‘Private participation in hydropower is not large enough’

Om Metals Infraprojects Ltd plans to expand its reach in domestic as well as overseas markets. Its executive director Vikas Kothari speaks to Moneylife’s Amritha Pillay on his expansion plans and order-book growth for the coming years

Amritha Pillay (ML): What kind of turnover does the company expect in this fiscal and in the years to come?
Vikas Kothari (VK):
Last year we did around Rs100 crore, this year we expect to reach more than Rs220 crore. In our engineering construction (segment), our current outstanding order book is Rs600 crore. These will be completed over the next two years. In FY11 we are expecting to do over Rs300 crore plus sales from the engineering segment alone. Going forward, it would be another Rs400 crore as we plan to add another Rs200 crore to our order book soon.

Real-estate revenue would be coming in. Revenue from Mumbai and Hyderabad will start by the next two to three financial years. Real estate would contribute 25% to 30% to our top-line contribution.

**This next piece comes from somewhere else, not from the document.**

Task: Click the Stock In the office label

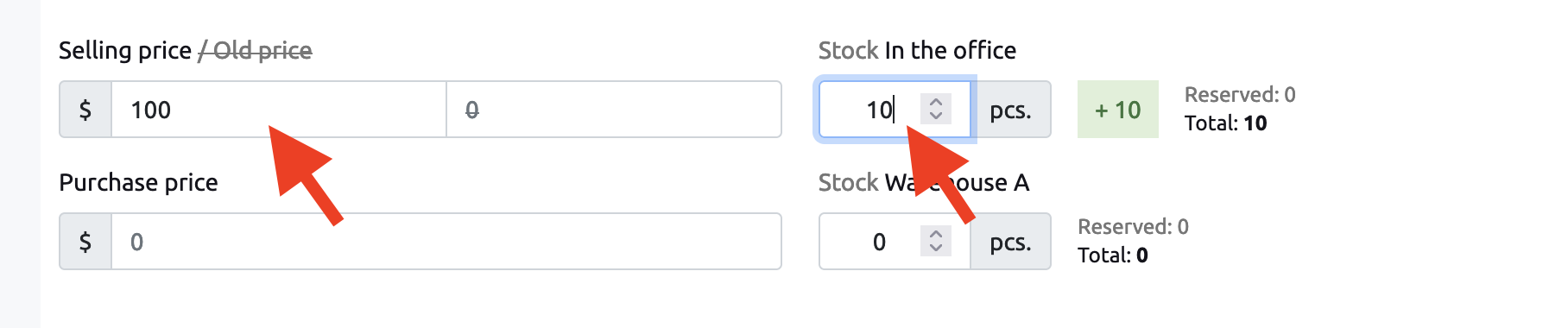Action: pos(917,50)
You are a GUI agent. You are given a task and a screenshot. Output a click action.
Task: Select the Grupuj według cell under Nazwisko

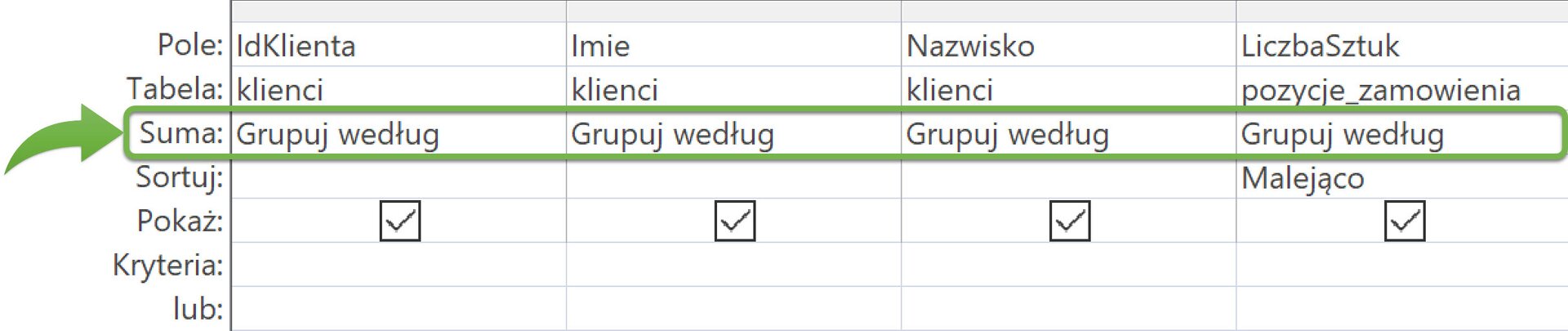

ML: Do you have any fund-raising plans for your expansions?
We do not have any fund-raising plans at the moment. It depends on what we decide to foray into. At the same time, we also have enough reserves of our own, so first we will have to utilise them.

ML: You started with irrigation projects, and then diversified into hydropower. What kind of opportunity do you envisage in the hydropower segment?
There was a plan of 50,000 megawatts (MW) of hydropower generation by the Indian government over the next two-five years. I think 2017 onwards we will be achieving only 25,000 MW of this. However, even this 25,000MW is a huge opportunity.

ML: Your major clients in hydro-mechanical equipment are state-run units. Is there any particular reason for this?
At present, private participation in the hydropower sector is not large enough. Despite the same being talked about, nothing is actually happening at the ground level. Thermal projects are easier to implement and the cost of building a hydropower (unit) is much more than a thermal power plant. Thus, we want to focus on the projects from state-run units.

ML: Any there any updates on your plans to acquire engineering, procurement and construction (EPC) companies in India?
We are looking at it in a two-fold manner—one, by entering into EPC through civil contracts or by supplying electro-mechanical equipment. In hydropower projects, there are three main components—civil construction, electro mechanical equipment, and hydro-mechanical equipment. Therefore, while we are addressing the need for hydro-mechanical equipment, we also plan to venture into the civil and mechanical segments. The second is using the existing hydro-mechanical manufacturing facilities to expand our product profile covering thermal power projects, marine projects and others, which would require the same infrastructure that we currently own. We have now grown to become the largest player in the hydro-mechanical business in India and in the world in terms of the size of order book, technical (requirements) and revenues. While we have achieved our leadership in this particular segment we also want to look at other avenues for growth.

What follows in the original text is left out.